Cumulated revenues for Navilas® therapy combined with reduced anti-VEGF injections and increased adherence reaches or exceeds the monotherapy revenues over a 5y time-period in most countries.

Figure 1 displays the revenues for the respective countries for anti-VEGF monotherapy (grey columns) and the combination therapy with Navilas® (green columns) over a time period of 1, 3 and 5y. For injections only, the first year creates most revenues, while for the Navilas®-anti-VEGF combination the higher patient adherence results in increased revenues over the subsequent years. Therefore, the combination therapy with Navilas® results in higher total physician revenues in most countries. This means for the patients, that visual acuity results were achieved with less burden by received injections. For all stakeholders, physicians, patients and society, less treatment discontinuations translate into a more efficient use of resources: fewer injections are “wasted” without a contribution to maintaining visual acuity results. A higher amount of free treatment capacity can help to avoid bottlenecks for those with the need of earlier injections. The total number of injections per patient and for all patients remains rather relatively stable. Thus, even for the pharmaceutical manufacturers of anti-VEGF a positive effect by better clinical outcomes without relevant reductions in numbers exists.

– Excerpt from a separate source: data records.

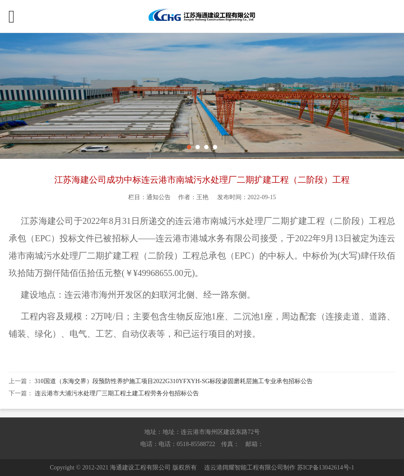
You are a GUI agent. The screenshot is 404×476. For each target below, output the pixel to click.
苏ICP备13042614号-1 (325, 467)
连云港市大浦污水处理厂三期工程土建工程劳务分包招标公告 (117, 393)
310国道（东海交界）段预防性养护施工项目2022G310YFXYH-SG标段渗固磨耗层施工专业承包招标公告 (174, 381)
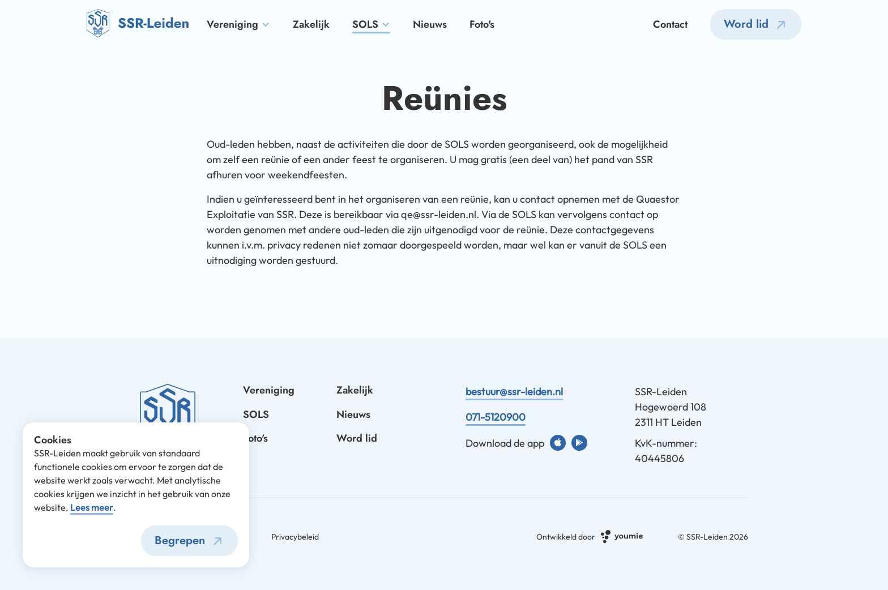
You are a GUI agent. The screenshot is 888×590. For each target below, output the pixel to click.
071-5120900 (496, 417)
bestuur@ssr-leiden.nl (514, 391)
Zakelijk (311, 24)
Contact (670, 24)
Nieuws (430, 24)
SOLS (371, 24)
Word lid (757, 25)
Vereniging (238, 24)
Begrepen (191, 541)
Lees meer (91, 507)
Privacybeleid (295, 537)
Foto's (481, 24)
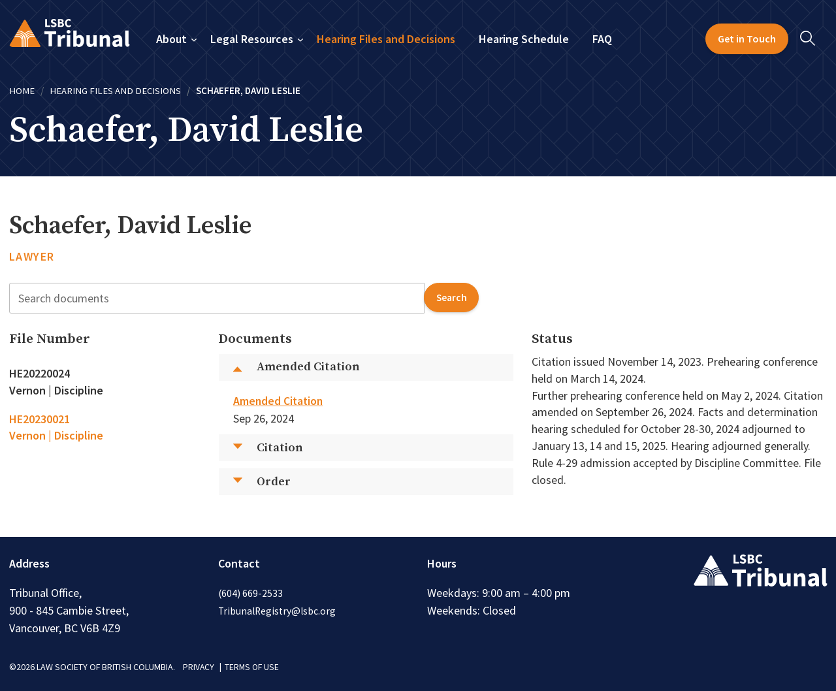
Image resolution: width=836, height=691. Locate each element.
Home (22, 90)
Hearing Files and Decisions (386, 38)
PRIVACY (199, 667)
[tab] (105, 381)
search (450, 297)
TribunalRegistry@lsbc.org (278, 610)
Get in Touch (747, 38)
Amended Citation (279, 400)
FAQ (602, 38)
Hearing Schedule (524, 38)
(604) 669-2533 (250, 593)
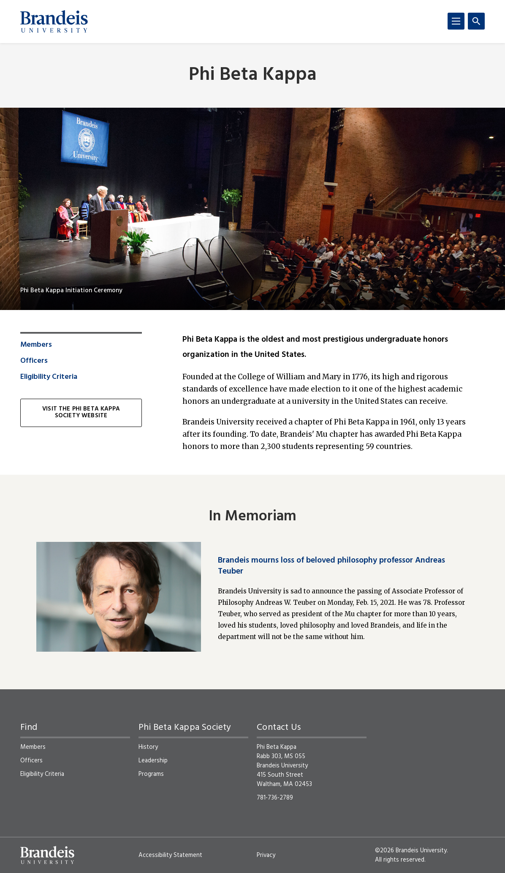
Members (36, 345)
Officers (34, 361)
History (148, 747)
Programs (151, 774)
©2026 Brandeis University (411, 851)
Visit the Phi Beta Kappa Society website (81, 412)
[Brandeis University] (54, 21)
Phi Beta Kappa (253, 75)
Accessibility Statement (170, 855)
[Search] (476, 21)
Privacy (266, 855)
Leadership (153, 761)
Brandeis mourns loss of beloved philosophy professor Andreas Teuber (331, 566)
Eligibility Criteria (48, 377)
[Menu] (456, 21)
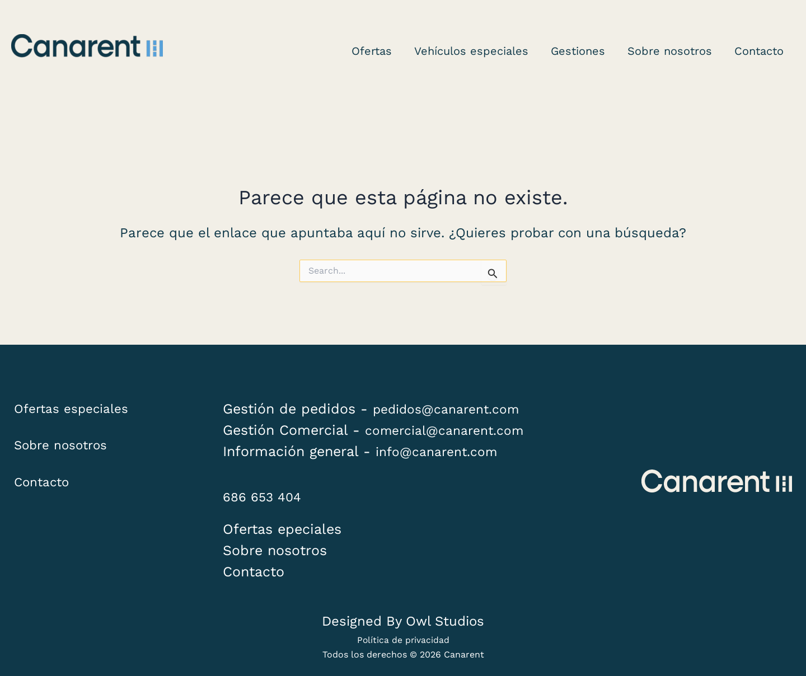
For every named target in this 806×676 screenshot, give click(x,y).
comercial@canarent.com (451, 430)
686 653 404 (266, 497)
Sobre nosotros (66, 452)
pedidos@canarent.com (453, 409)
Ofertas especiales (77, 410)
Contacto (45, 495)
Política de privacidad (403, 640)
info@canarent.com (442, 451)
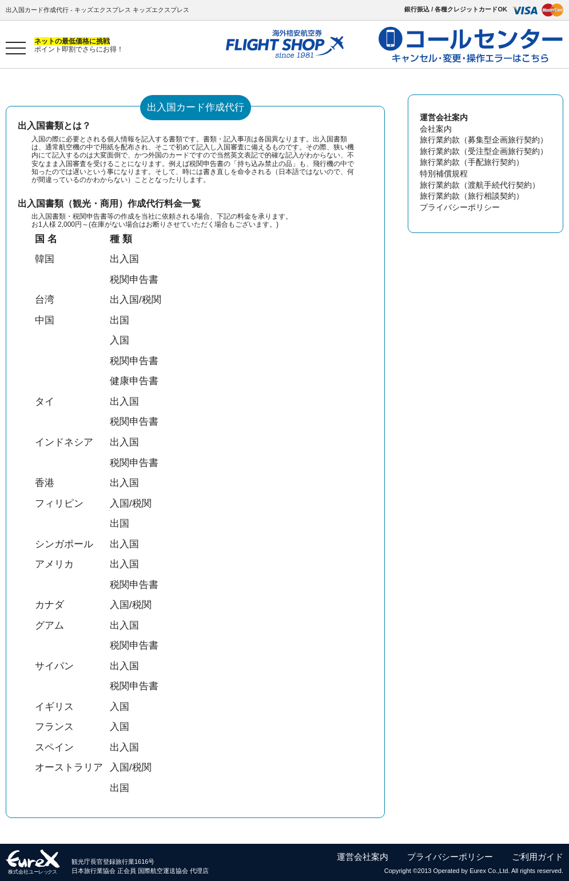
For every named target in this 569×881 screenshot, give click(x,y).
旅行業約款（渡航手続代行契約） (480, 184)
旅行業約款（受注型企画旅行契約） (484, 151)
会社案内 (436, 128)
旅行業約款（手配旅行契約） (472, 162)
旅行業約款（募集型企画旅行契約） (484, 139)
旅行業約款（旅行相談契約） (472, 195)
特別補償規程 (444, 173)
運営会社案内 (362, 857)
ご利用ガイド (537, 857)
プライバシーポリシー (460, 207)
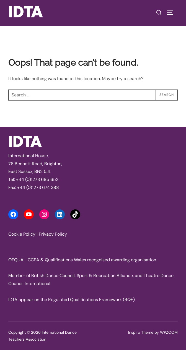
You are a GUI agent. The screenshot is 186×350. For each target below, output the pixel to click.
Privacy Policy (53, 234)
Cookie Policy (21, 234)
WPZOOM (169, 332)
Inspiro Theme (140, 332)
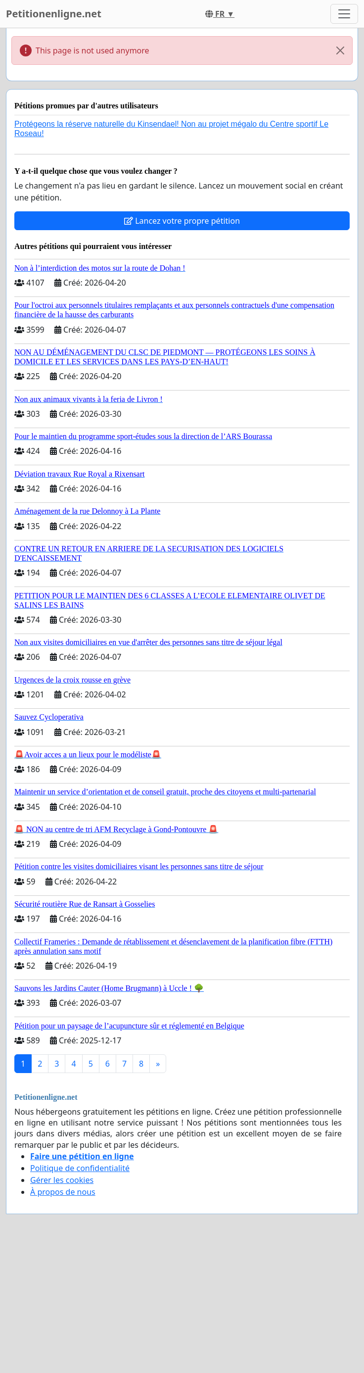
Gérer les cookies (61, 1180)
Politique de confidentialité (80, 1168)
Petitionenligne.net (53, 13)
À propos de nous (62, 1191)
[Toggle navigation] (344, 14)
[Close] (340, 50)
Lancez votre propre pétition (182, 220)
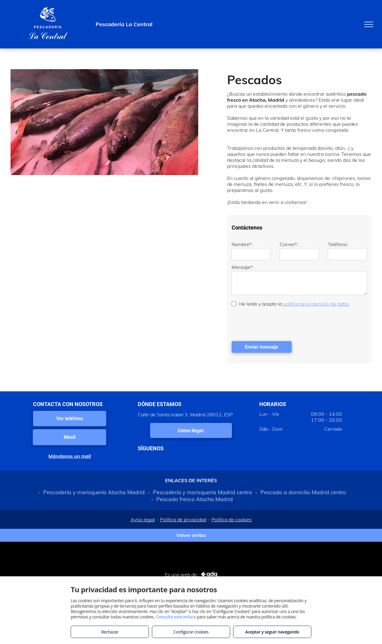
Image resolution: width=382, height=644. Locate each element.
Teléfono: (338, 244)
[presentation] (277, 323)
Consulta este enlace (176, 617)
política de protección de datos (316, 304)
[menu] (369, 24)
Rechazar (109, 632)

Figure 1. Revenues for anti-VEGF monotherapy (dark grey) and combination-therapy with Navilas® (green) were cumulated over a one, three and five-year time-horizon.

Figure 1

Revenues for anti-VEGF monotherapy in Germany, Netherlands, Switzerland, France and USA indicated in grey. Adjacent green bars indicate revenues for Navilas®-anti-VEGF combination therapy in the respective country. All numbers denominate country specific currencies.

DISCUSSION

For patients with DME, the current data shows that the combination of Navilas® with intravitreal anti-VEGF provides equal clinical outcomes with a reduced injection burden. This reduces the stress level that frequent injections put on patients and saves their time. The combination of injections with early addition of Navilas® provides additional assurance, that the initial therapeutic effect is preserved in the mid- and long-term. For physicians, Navilas® is a good option to reduce their patients' injection burden. The effect of adding Navilas® to anti-VEGF therapy in DME on the total revenues per patient were investigated in a short-term economic model and were found to remain stable or increased based on the individual countries reimbursement scheme. In summary, patients, physicians, and society would benefit from this increased efficiency.

Acknowledgments

Conflicts of Interest: Menzler J, None; Neubauer A, Alcon, Alimera, Contracare, OD-OS, Santhera, Santen; Ziemssen F, Alimera, Allergan, Bayer Vital, MERCK SHARP & DOHME (MSD), Novartis and Roche.